Credit-card use down, consumer credit up in Nov.

By Dow Jones Newswires
Posted Jan. 7 at 2:11 p.m.

Americans kept their credit cards at bay in November, subdued by high joblessness and fallen home values.

The 27th straight drop in revolving credit restrained overall consumer borrowing, according to the Federal Reserve’s monthly consumer credit data.

The report Friday also said consumer credit outstanding increased $1.3 billion, or 0.7 percent, to $2.40 trillion. Climbing student loans drove the unexpected increase.

Economists surveyed by Dow Jones Newswires had predicted consumer credit in November would remain unchanged.
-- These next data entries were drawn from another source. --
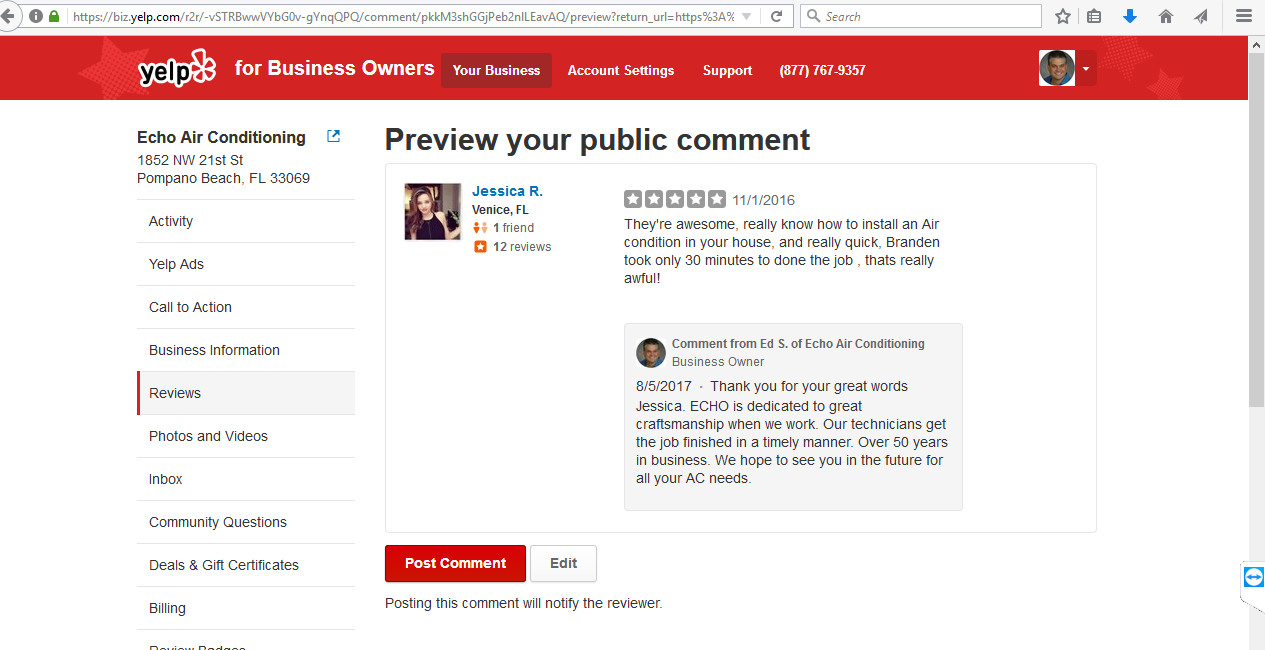Open external link icon beside Echo Air Conditioning

click(334, 136)
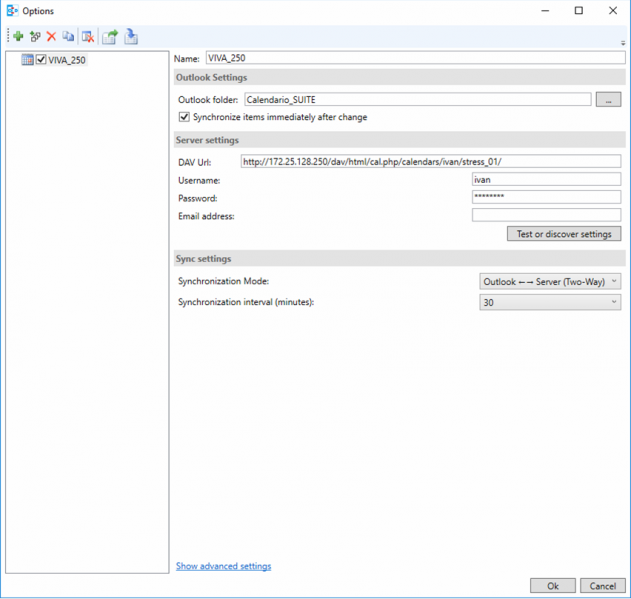Click the export profiles icon
The width and height of the screenshot is (631, 599).
[x=110, y=37]
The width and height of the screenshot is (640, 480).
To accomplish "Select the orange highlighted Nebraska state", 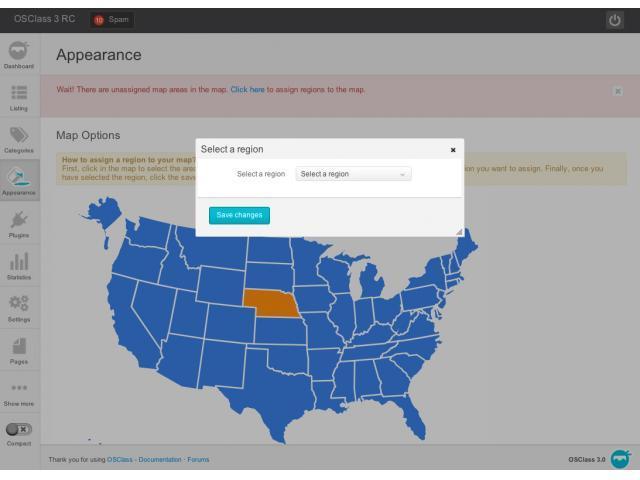I will coord(270,303).
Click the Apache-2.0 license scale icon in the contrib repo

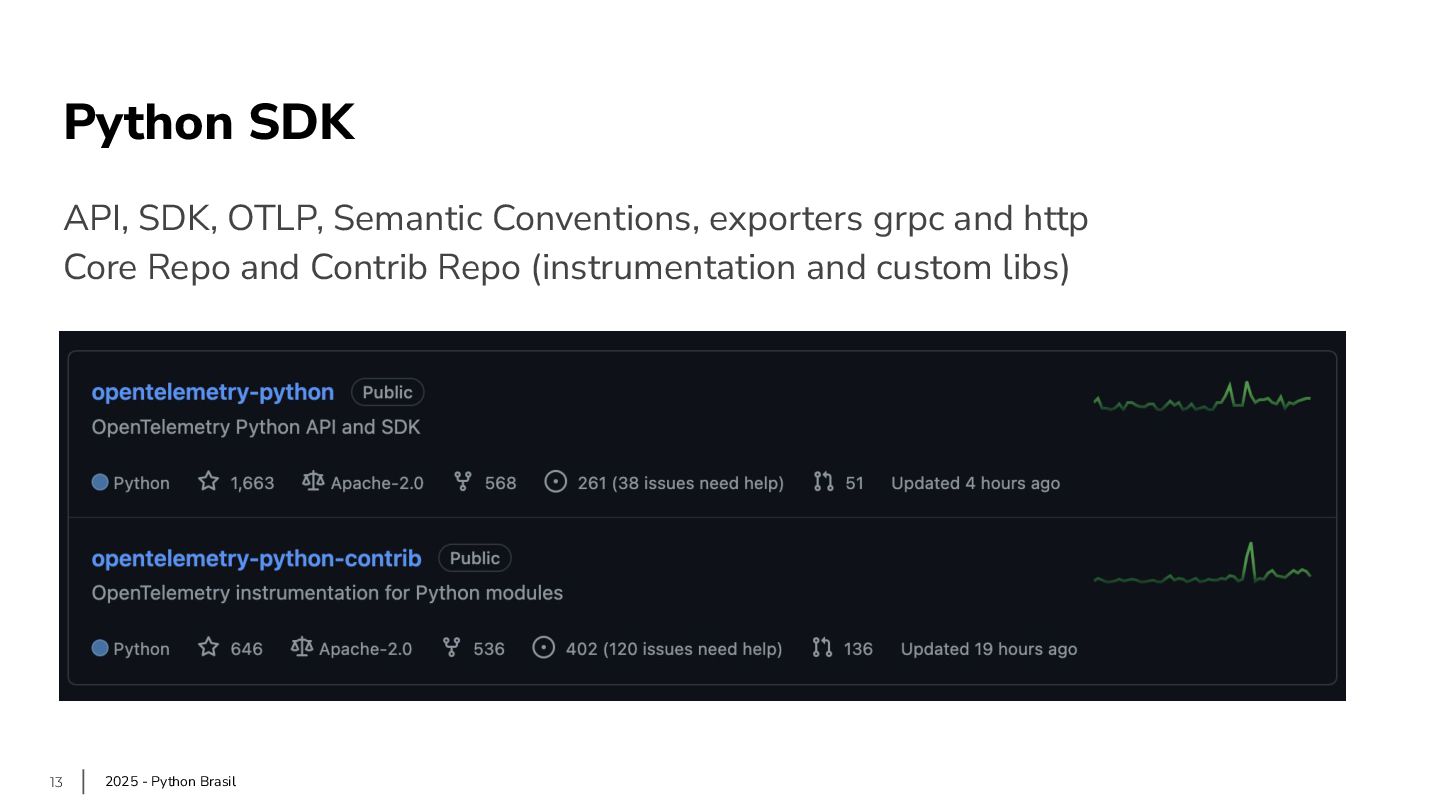click(x=301, y=648)
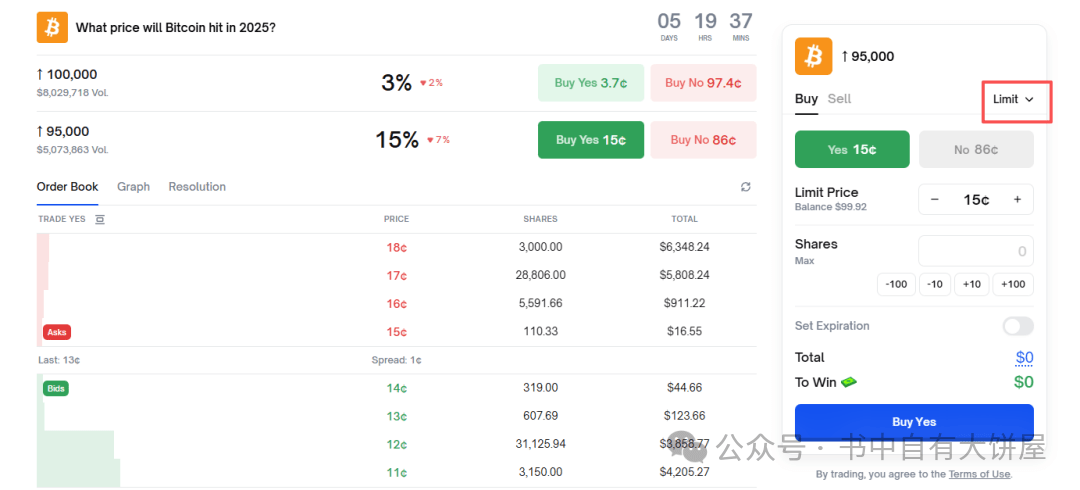Add 100 shares with +100 button
1080x490 pixels.
click(1013, 284)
The Fed revised up October consumer credit sharply, saying it climbed 3.5 percent instead of an originally reported 1.7 percent.

The back-to-back increases in consumer credit followed 20 straight declines during large charge-offs by banks on bad loans and tightened lending standards in the wake of the recession.

Consumer spending is a big part of the economy. But because of unemployment and shrinking home values, Americans have been saving more and borrowing less, which has slowed the recovery.

The report on November borrowing showed revolving credit, or credit-card use, decreased $4.2 billion, or 6.3 percent, to $796.5 billion. The last time credit-card debt rose was August 2008.

Nonrevolving credit in November rose 4.2 percent, or $5.6 billion to $1.61 trillion. Lending by the federal government for student loans continued to climb, benefiting from a law passed by Congress that makes the government the primary lender to students, rather than a guarantor backing private loans.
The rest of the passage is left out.